では、当企画の現チャンピオン江夏豊(1968年)とのベストシーズン対決である。山田のベストシーズンは、22勝6敗で勝率1位になった1971年になる。1試合あたりの被安打数、奪三振数、WHIPで生涯自己ベストを記録している。(赤字はリーグ最高、太字は生涯自己最高)
【1968年の江夏】登板49、完投26、完封8、勝敗25-12、勝率.676、投球回329.0、被安打200、奪三振401、与四球97、防御率2.13、WHIP0.90
【1971年の山田】登板46、完投16 、完封6、勝敗22-6、勝率.786、投球回270.0、被安打195、奪三振189、与四球64、防御率2.37、WHIP0.96
ほぼすべての項目で江夏が上回っている。山田が勝っているのは、勝率と与四球率のみだ。

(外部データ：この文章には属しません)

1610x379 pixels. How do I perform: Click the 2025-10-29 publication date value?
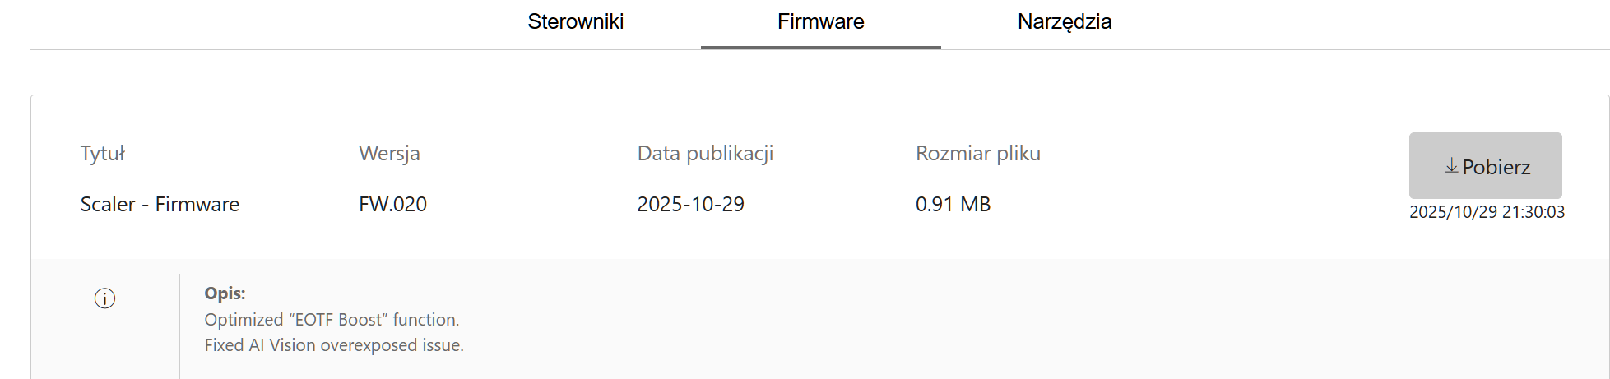tap(690, 204)
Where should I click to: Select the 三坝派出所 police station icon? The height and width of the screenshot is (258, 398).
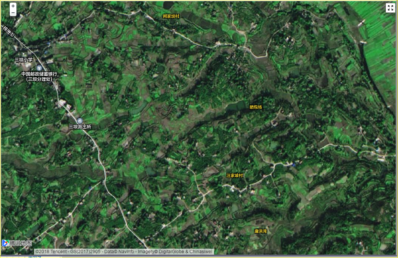pos(80,120)
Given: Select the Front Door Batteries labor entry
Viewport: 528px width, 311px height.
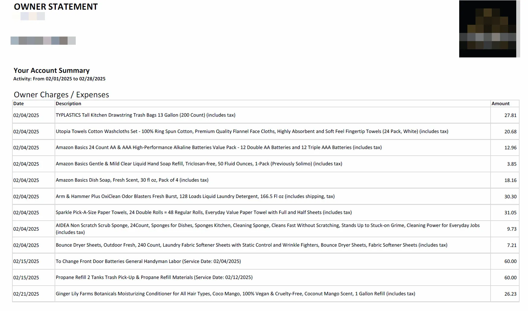Looking at the screenshot, I should [x=148, y=261].
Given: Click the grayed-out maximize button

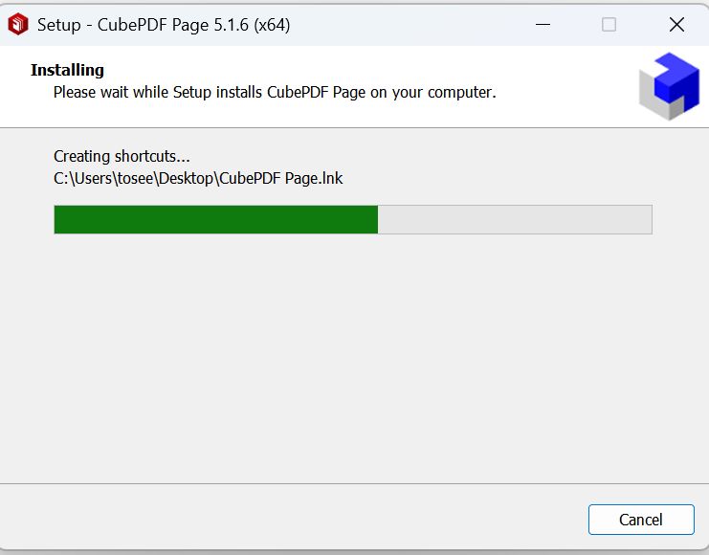Looking at the screenshot, I should point(609,25).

当企画で重視する”打者圧倒度”を見ると、1試合当たりの被安打数は、江夏の5.47に対して、山田6.50と江夏がリード。1試合当たりの奪三振数は、江夏の10.97に対して、山田は6.30と、ここはさすがにシーズン奪三振世界記録の江夏が圧倒。防御率、WHIPは僅差ではあるが、これも江夏が勝る。ということで、江夏圧勝で王座防衛とする。
なお、山田の12年連続開幕投手という日本記録は、挫折を経験した75年からスタートしている。速球派から頭脳派に変身して、そこから長く絶対エースとして君臨した。その対応力こそが山田の真骨頂といえるだろう。